**What to produce**: Return the lines of the listing exactly as they appear, from the start of the listing through the line containing "will [x=664, y=719].", including both ends.

**Material provided**:

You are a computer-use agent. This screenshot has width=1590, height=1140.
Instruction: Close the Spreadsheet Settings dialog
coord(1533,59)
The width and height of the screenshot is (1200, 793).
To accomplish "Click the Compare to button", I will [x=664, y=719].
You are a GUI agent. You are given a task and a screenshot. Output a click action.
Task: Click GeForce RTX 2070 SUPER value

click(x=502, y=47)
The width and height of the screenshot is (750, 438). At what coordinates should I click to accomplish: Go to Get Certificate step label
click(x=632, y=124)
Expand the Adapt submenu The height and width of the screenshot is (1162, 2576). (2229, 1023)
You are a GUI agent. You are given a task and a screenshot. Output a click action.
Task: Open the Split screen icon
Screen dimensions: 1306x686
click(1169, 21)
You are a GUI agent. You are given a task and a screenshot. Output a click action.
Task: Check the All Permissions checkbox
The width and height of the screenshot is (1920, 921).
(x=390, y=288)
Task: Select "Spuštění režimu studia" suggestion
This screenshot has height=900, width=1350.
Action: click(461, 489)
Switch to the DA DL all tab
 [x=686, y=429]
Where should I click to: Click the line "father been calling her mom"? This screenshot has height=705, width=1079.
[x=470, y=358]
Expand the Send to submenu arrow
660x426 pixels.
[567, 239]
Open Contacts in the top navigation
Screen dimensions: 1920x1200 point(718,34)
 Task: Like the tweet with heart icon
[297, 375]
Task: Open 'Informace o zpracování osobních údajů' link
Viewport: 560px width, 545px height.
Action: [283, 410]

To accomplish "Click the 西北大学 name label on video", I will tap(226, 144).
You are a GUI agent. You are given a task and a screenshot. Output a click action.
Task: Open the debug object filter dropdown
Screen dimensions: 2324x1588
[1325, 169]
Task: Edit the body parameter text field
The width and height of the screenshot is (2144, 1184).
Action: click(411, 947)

**Written reply**:
You are a computer-use agent. This screenshot has width=1590, height=1140.
Instruction: Close the Spreadsheet Settings dialog
coord(1533,59)
The width and height of the screenshot is (1200, 793).
To accomplish "Click the Compare to button", I will [x=664, y=719].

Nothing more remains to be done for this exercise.